Exactly as written, return every line of the data below apart from the pictures.

(MATERIAL SUPPLIED Opens)

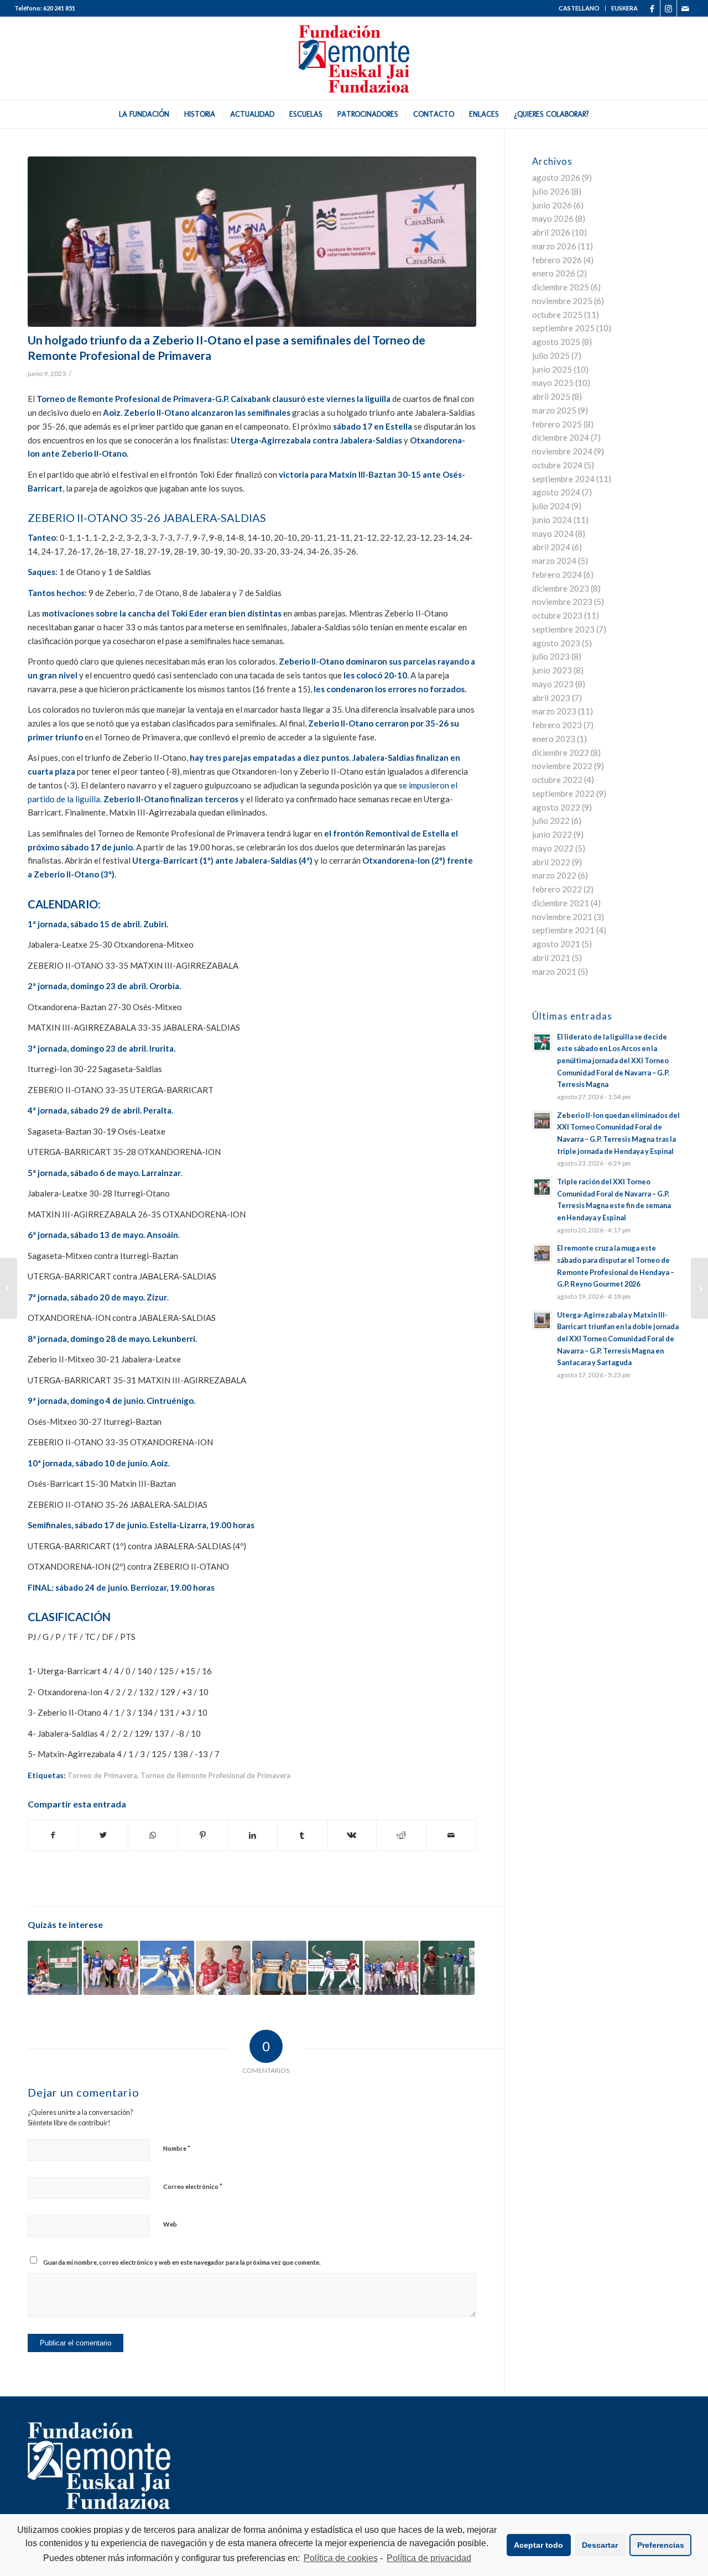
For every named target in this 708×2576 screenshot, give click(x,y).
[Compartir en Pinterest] (202, 1835)
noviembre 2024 (562, 451)
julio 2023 (551, 656)
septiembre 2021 (563, 930)
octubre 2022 (557, 780)
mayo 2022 (553, 848)
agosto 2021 (556, 944)
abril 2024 (551, 547)
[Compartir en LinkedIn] (252, 1835)
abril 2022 (551, 862)
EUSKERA (624, 8)
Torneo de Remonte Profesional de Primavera (215, 1775)
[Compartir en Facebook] (53, 1835)
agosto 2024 (556, 492)
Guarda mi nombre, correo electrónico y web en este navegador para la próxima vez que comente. (181, 2262)
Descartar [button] (600, 2545)
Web (170, 2224)
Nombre (176, 2148)
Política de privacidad (429, 2558)
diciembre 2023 (560, 588)
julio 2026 (551, 191)
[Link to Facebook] (652, 8)
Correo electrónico (192, 2186)
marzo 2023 (554, 711)
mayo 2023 (553, 684)
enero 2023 (553, 739)
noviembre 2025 (562, 301)
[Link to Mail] (685, 8)
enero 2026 (553, 273)
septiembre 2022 (563, 793)
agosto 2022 (556, 807)
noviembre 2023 (562, 602)
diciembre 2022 (560, 752)
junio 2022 (552, 834)
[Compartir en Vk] (352, 1835)
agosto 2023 (556, 643)
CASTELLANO (579, 8)
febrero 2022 (557, 889)
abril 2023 (551, 698)
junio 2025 (552, 369)
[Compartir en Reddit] (401, 1835)
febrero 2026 (557, 260)
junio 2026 (552, 205)
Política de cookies (341, 2558)
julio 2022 (551, 820)
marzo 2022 (554, 875)
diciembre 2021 (560, 903)
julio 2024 (551, 506)
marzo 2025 (554, 410)
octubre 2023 (557, 615)
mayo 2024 (553, 534)
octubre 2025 (557, 315)
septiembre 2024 (563, 479)
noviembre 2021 (562, 917)
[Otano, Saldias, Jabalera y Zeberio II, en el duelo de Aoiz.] (252, 241)
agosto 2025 (556, 342)
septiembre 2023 (563, 629)
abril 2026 (551, 232)
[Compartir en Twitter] (103, 1835)
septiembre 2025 (563, 328)
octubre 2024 (557, 465)
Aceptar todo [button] (538, 2545)
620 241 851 (59, 8)
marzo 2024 (554, 561)
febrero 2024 (557, 574)
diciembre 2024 (560, 437)
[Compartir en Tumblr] (302, 1835)
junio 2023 (552, 670)
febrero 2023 (557, 725)
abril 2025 (551, 396)
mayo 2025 (553, 383)
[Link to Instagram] (668, 8)
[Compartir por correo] (451, 1835)
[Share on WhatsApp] (153, 1835)
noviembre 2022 (562, 766)
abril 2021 (551, 958)
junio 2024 (552, 520)
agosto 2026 (556, 177)
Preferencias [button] (660, 2545)
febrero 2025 (557, 424)
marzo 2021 (554, 971)
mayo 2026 (553, 218)
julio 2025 (551, 355)
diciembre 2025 (560, 287)
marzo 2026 (554, 246)
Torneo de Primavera (102, 1775)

(MATERIAL SUPPLIED Closes)

● **SOLUTION FOR THIS TASK**:
For every named target in this 708×2576 screenshot, give click(x,y).
[Compartir en Pinterest] (202, 1835)
noviembre 2024 (562, 451)
julio 2023 (551, 656)
septiembre 2021 (563, 930)
octubre 2022 (557, 780)
mayo 2022 (553, 848)
agosto 2021 (556, 944)
abril 2024 (551, 547)
[Compartir en LinkedIn] (252, 1835)
abril 2022 (551, 862)
EUSKERA (624, 8)
Torneo de Remonte Profesional de Primavera (215, 1775)
[Compartir en Facebook] (53, 1835)
agosto 2024 (556, 492)
Guarda mi nombre, correo electrónico y web en este navegador para la próxima vez que comente. (181, 2262)
Descartar [button] (600, 2545)
Web (170, 2224)
Nombre (176, 2148)
Política de privacidad (429, 2558)
diciembre 2023 (560, 588)
julio 2026 (551, 191)
[Link to Facebook] (652, 8)
Correo electrónico (192, 2186)
marzo 2023 (554, 711)
mayo 2023 (553, 684)
enero 2023 (553, 739)
noviembre 2025 (562, 301)
[Link to Mail] (685, 8)
enero 2026 (553, 273)
septiembre 2022 (563, 793)
agosto 2022 (556, 807)
noviembre 2023 (562, 602)
diciembre 2022 (560, 752)
junio 2022 (552, 834)
[Compartir en Vk] (352, 1835)
agosto 2023 (556, 643)
CASTELLANO (579, 8)
febrero 2022 (557, 889)
abril 2023 (551, 698)
junio 2025 (552, 369)
[Compartir en Reddit] (401, 1835)
febrero 2026 (557, 260)
junio 2026 (552, 205)
Política de cookies (341, 2558)
julio 2022 (551, 820)
marzo 2022 (554, 875)
diciembre 2021 (560, 903)
julio 2024 (551, 506)
marzo 2025 (554, 410)
octubre 2023 (557, 615)
mayo 2024 (553, 534)
octubre 2025 (557, 315)
septiembre 2024 (563, 479)
noviembre 2021 (562, 917)
[Otano, Saldias, Jabalera y Zeberio II, en el duelo de Aoiz.] (252, 241)
agosto 2025 (556, 342)
septiembre 2023 (563, 629)
abril 2026 (551, 232)
[Compartir en Twitter] (103, 1835)
septiembre 2025 (563, 328)
octubre 2024 (557, 465)
Aceptar todo [button] (538, 2545)
620 241 851 (59, 8)
marzo 2024 (554, 561)
febrero 2024 (557, 574)
diciembre 2024 (560, 437)
[Compartir en Tumblr] (302, 1835)
junio 2023 (552, 670)
febrero 2023 (557, 725)
abril 2025 (551, 396)
mayo 2025 (553, 383)
[Link to Instagram] (668, 8)
[Compartir por correo] (451, 1835)
[Share on WhatsApp] (153, 1835)
noviembre 2022 (562, 766)
abril 2021 (551, 958)
junio 2024 (552, 520)
agosto 2026 (556, 177)
Preferencias [button] (660, 2545)
febrero 2025 (557, 424)
marzo 2021 (554, 971)
mayo 2026 (553, 218)
julio 2025 (551, 355)
diciembre 2025 (560, 287)
marzo 2026 (554, 246)
Torneo de Primavera (102, 1775)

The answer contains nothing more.